New for the 2025 edition, the Promises sector for young galleries created less than ten years ago is taking up residence on the balconies around the central nave at the Grand Palais. The space will play host to more than twenty galleries (compared to just 9 in 2024) and provide a forward-looking analysis of cutting-edge contemporary art. Participating galleries can present up to three emerging artists and will be sponsored by the fair so that the exhibitor fees will be reduced to an all-inclusive price of 10,000 euros (VAT not included) for a 20 m2 booth. Also new this year, Marc Donnadieu, Art Paris selection committee member and an independent exhibition curator, will be in charge of the curation for the Promises sector. The sector is also highlighted in the fair’s communication and various promotional materials.
Art Paris encourages the presentation of monographic exhibitions spread throughout the fair. These solo shows allow visitors to discover or rediscover in depth the work of modern, contemporary, or emerging artists. The Solo Show sector is specifically highlighted in the fair’s communication and promotional materials.
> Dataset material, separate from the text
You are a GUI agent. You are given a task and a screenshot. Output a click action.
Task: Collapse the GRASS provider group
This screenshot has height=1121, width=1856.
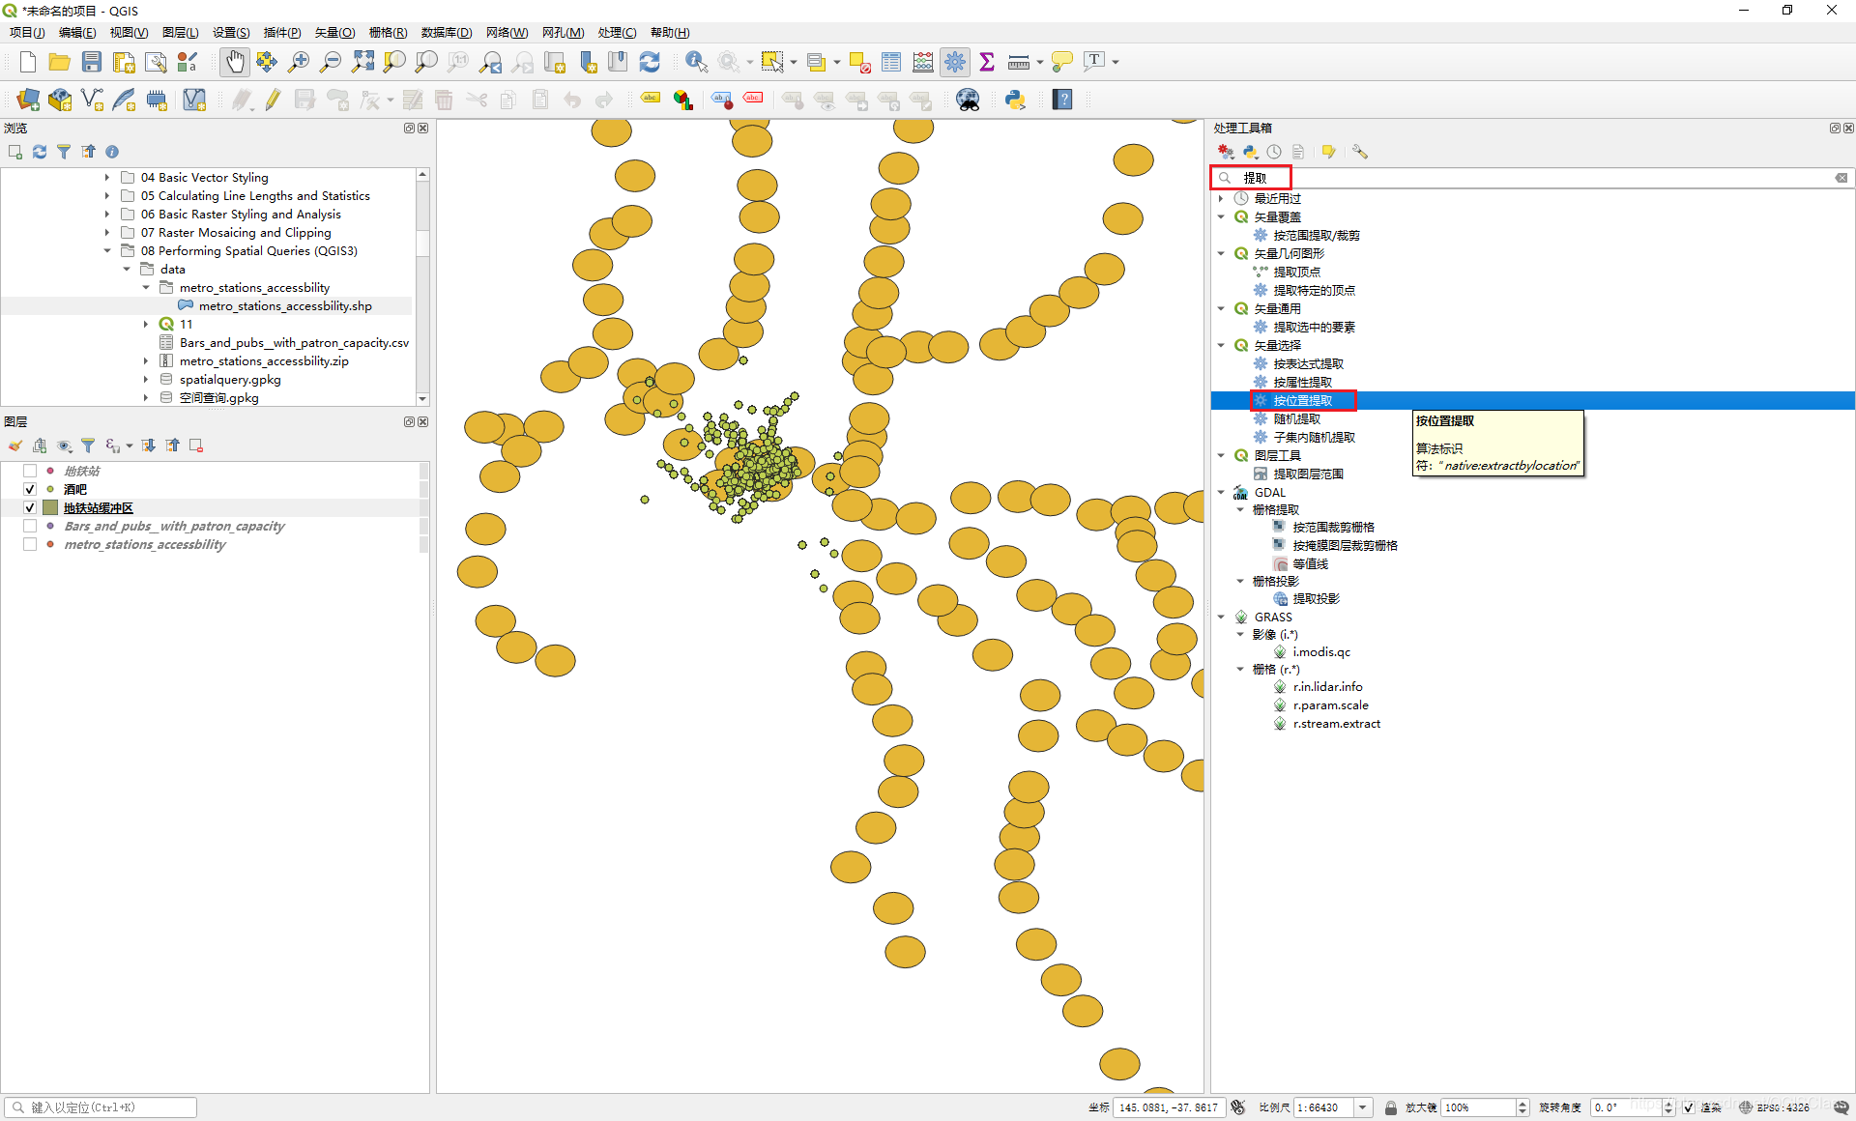tap(1221, 617)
Art Paris is a regional art fair that gives pride of place to proximity, drawing local visitors and favouring local transport solutions. Since 2022, the fair has undertaken to develop a sustainable approach to organising an art fair based on a life cycle analysis (LCA). This pioneering approach entrusted to Karbone Prod will be continued in 2025.
Paris is in the midst of an exceptional period of cultural and artistic renaissance illustrated by the opening of new galleries and venues, the renovation of existing cultural institutions and the inauguration of new ones. The activities on offer as part of the VIP programme “In Paris during Art Paris”, devised in partnership with Parisian cultural institutions and reserved for collectors and art professionals, bear witness to the effervescent art scene in the City of Light this spring.
Art Paris is dedicated to making contemporary art accessible to the widest audience, offering some 135 guided tours of the fair as well as a number of specific tools, in particular its elaborate yet eminently practical website which presents a virtual visit of the fair and filters allowing visitors to search for works by artist, price, geographical provenance and technique...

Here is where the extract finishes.